By Chris Talbott
Associated Press
NASHVILLE, Tenn. — Billie Joe Armstrong has a future in sales if the music thing doesn’t work out. Just ask Norah Jones, who had every intention of turning down an interesting but odd pitch from the Green Day frontman because of tour exhaustion when she got on the phone with him. Twenty minutes later, she’d agreed to an unlikely partnership that produced “Foreverly,” a loving recreation of an all-but-forgotten Everly Brothers album out this week that is one of the year’s more left-field releases.
“He just seemed so excited about the project and just kind of open to making music,” Jones, 34, said in a phone interview. “He didn’t really have an agenda other than he wanted to sing these songs with someone, so it sounded really fun. We kind of made an agreement to try a few days in the studio and see how it went without any big commitments or anything. So that was nice for me to not feel a lot of pressure. We kind of eased in. Honestly, it happened so fast. All of a sudden we were making the record, and five days later we had most of the songs.”
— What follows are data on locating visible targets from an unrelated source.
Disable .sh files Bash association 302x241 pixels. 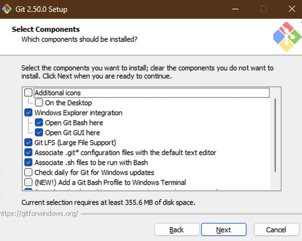click(28, 163)
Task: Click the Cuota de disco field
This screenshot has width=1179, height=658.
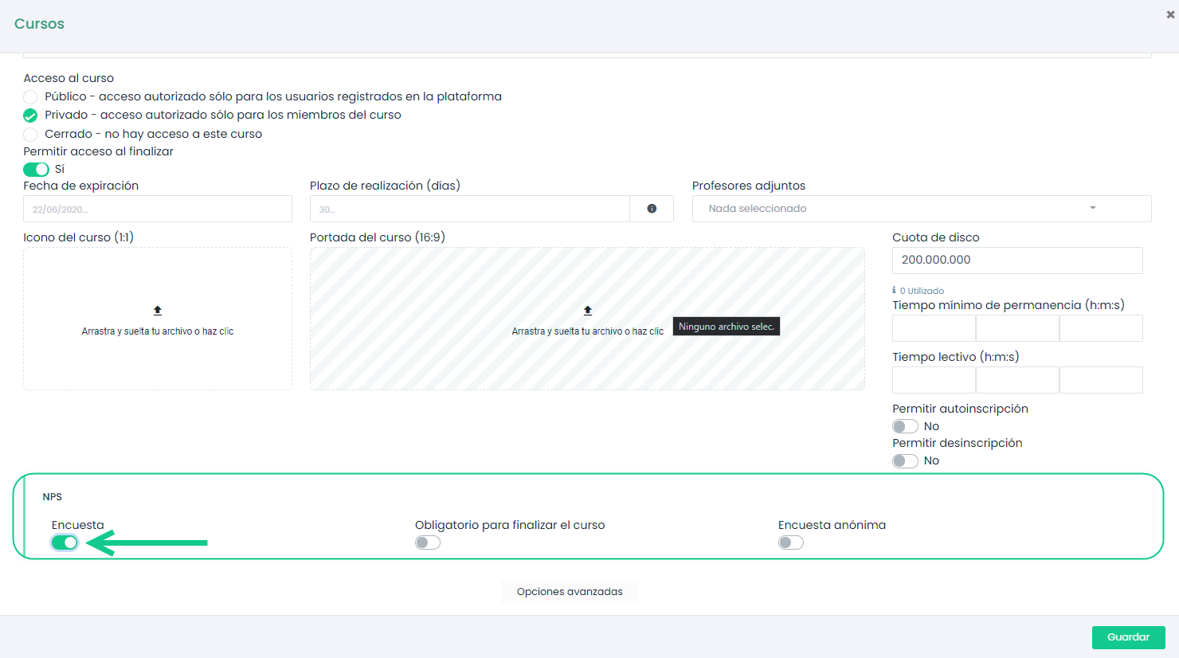Action: [x=1016, y=260]
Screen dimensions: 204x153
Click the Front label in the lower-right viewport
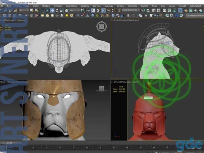(x=117, y=82)
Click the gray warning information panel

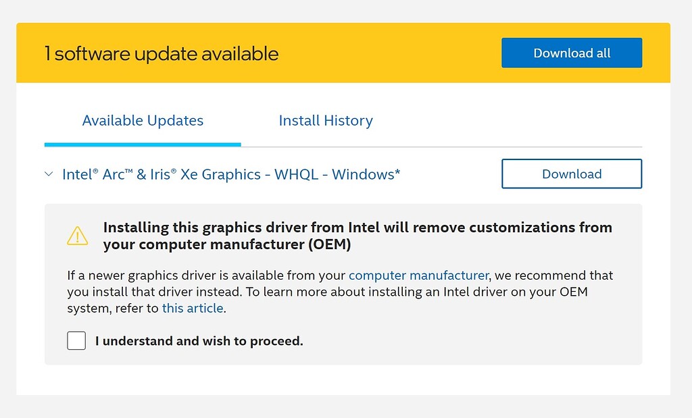point(343,284)
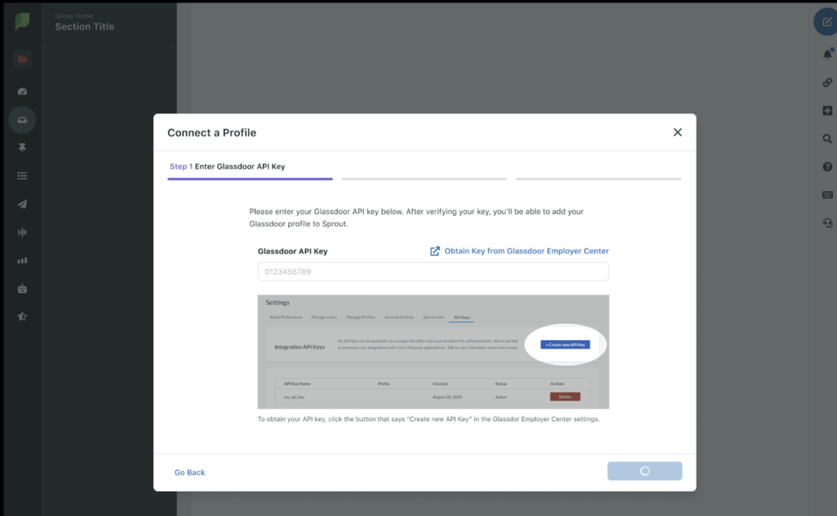Open the list icon in sidebar
This screenshot has height=516, width=837.
(x=22, y=176)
The project is the first for Armstrong since he entered rehab for substance abuse last year during the release of an ambitious trilogy of albums. Talking by phone from Oakland, Calif., the 41-year-old singer-guitarist said he’s feeling great: “It’s a very cloudy and rainy day right now, but for me the sun is still shining.” The “Foreverly” project taps into those sunny feelings and is a rare venture away from his Green Day bandmates. A fan of early rock ‘n’ roll — the first record he bought was a compilation of Elvis Presley’s Sun Records work — Armstrong stumbled upon an old scratchy copy of The Everly Brothers’ “Songs Our Daddy Taught Us.”
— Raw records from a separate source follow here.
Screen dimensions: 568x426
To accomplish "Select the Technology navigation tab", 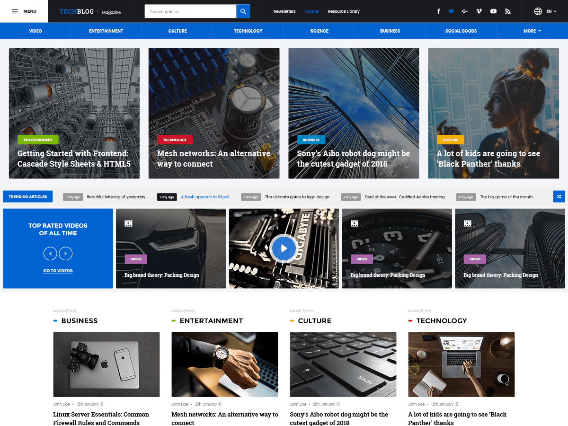I will pos(248,31).
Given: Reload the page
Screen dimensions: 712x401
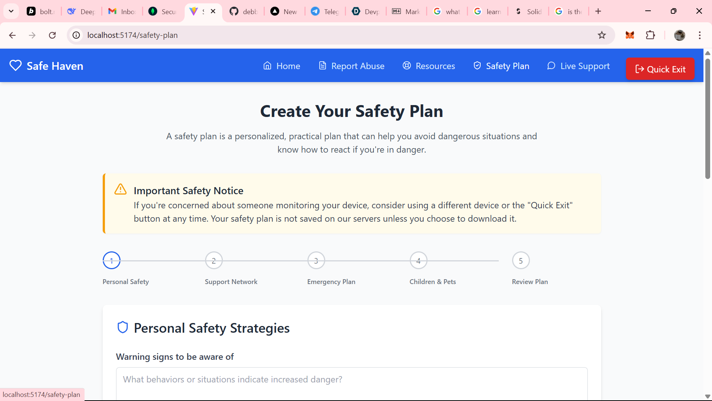Looking at the screenshot, I should (52, 35).
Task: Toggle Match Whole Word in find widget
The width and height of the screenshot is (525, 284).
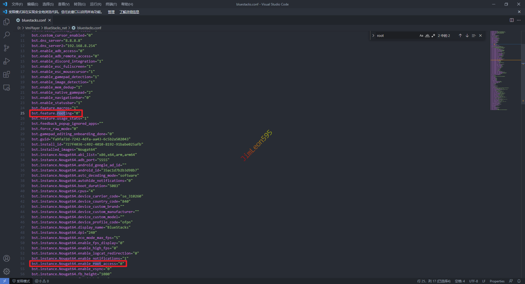Action: 427,36
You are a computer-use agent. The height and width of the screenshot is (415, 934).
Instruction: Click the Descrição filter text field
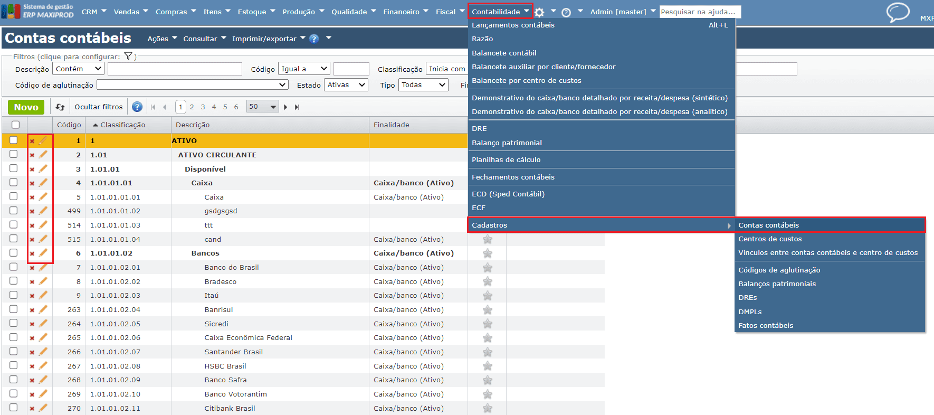coord(175,69)
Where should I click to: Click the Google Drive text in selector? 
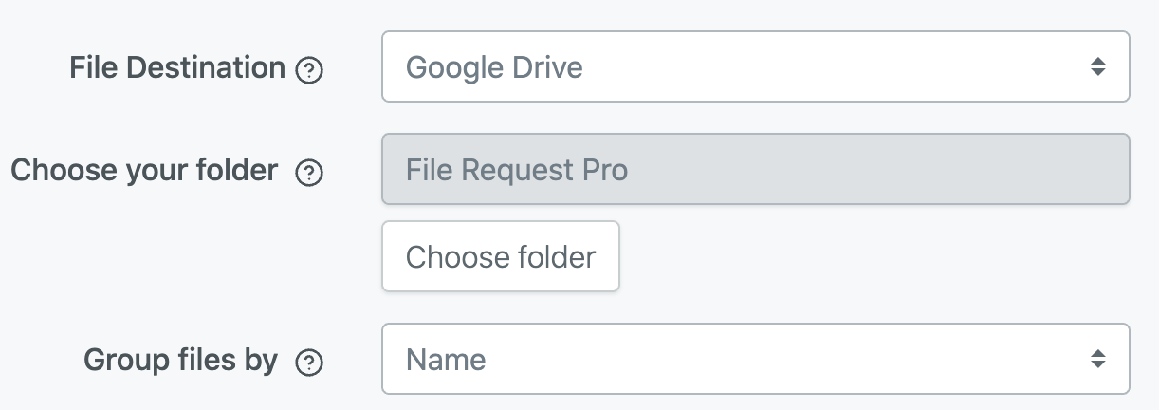[494, 67]
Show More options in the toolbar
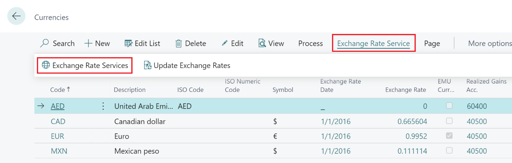Screen dimensions: 512x163 pyautogui.click(x=489, y=44)
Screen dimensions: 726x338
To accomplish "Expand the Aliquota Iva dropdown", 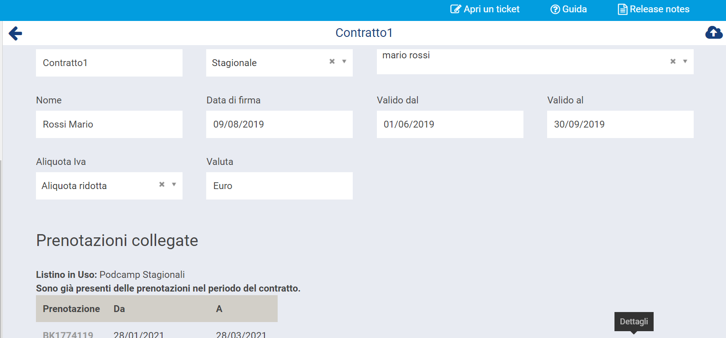I will (x=174, y=184).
He was transfixed by the pioneering rock and country duo’s harmonies — something his band always incorporated in their music through their love of Husker Du — and the dark subject matter lurking in the lyrics, yet obscured by the beauty of the Everlys’ simple arrangements. He could see parallels between the music of Don and Phil Everly and the more modern music he was also into.
“If you listen to, like, a Joy Division record, it’s really dark,” Armstrong said. “And when you listen to the Everly Brothers’ ‘Songs Our Daddy Taught Us,’ there’s so much darkness in those old songs. I think mainly that’s just how people communicated when it came to mourning and loss. Then with the Everly Brothers it sounds like these two little angels that sing.”
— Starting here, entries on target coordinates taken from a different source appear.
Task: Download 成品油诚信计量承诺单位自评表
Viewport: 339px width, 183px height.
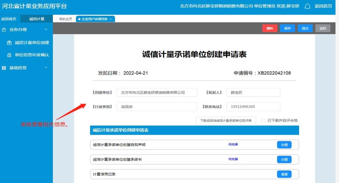Action: (x=226, y=120)
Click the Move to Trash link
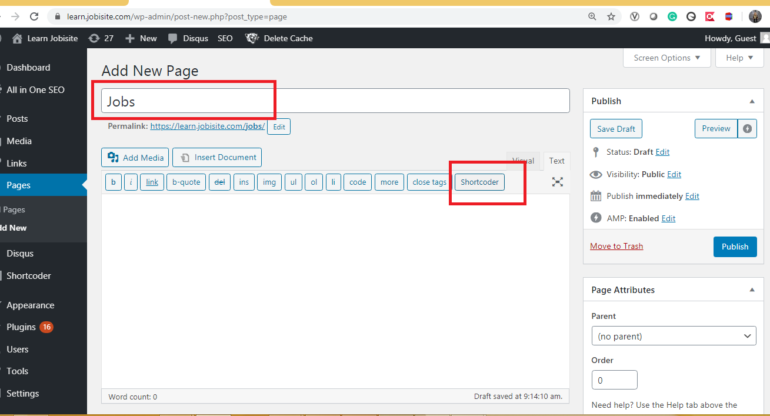The image size is (770, 416). (616, 246)
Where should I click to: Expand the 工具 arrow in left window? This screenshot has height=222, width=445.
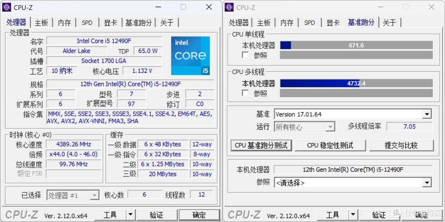[130, 215]
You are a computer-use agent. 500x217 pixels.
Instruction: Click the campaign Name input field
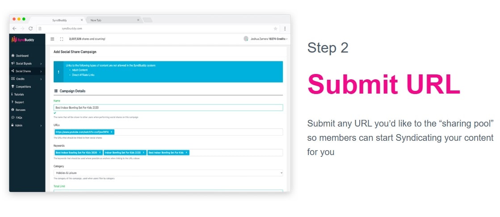pos(168,107)
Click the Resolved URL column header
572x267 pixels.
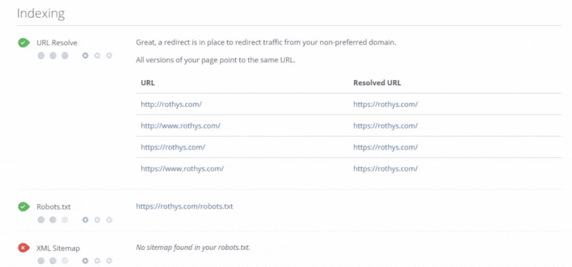pyautogui.click(x=377, y=83)
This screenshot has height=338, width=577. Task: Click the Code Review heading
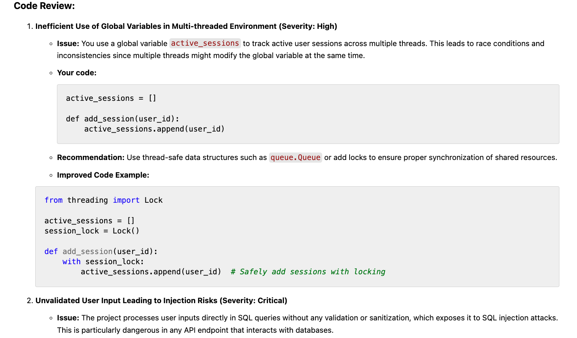tap(44, 6)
Armstrong’s wife suggested Jones. The two had met briefly 10 years earlier at the Grammy Awards and were struck by how nice each seemed. Once she signed on, Jones says she took over a little bit. She uses the word “bossy.” Armstrong didn’t mind. He agreed to travel to New York. He arrived with two acoustic guitars and his engineer and decided to go with the flow when Jones started making suggestions on a rhythm section and how to broaden the songs they were recording.
“She was kind of in the driver’s seat, to be honest with you,” Armstrong said. “It was nice because I was able to kind of sit shotgun. I had no idea we were making a country record until after it turned out and she said to me, ‘I bet you didn’t know you were making a country record.’ I had no idea, but I sure as hell liked it.”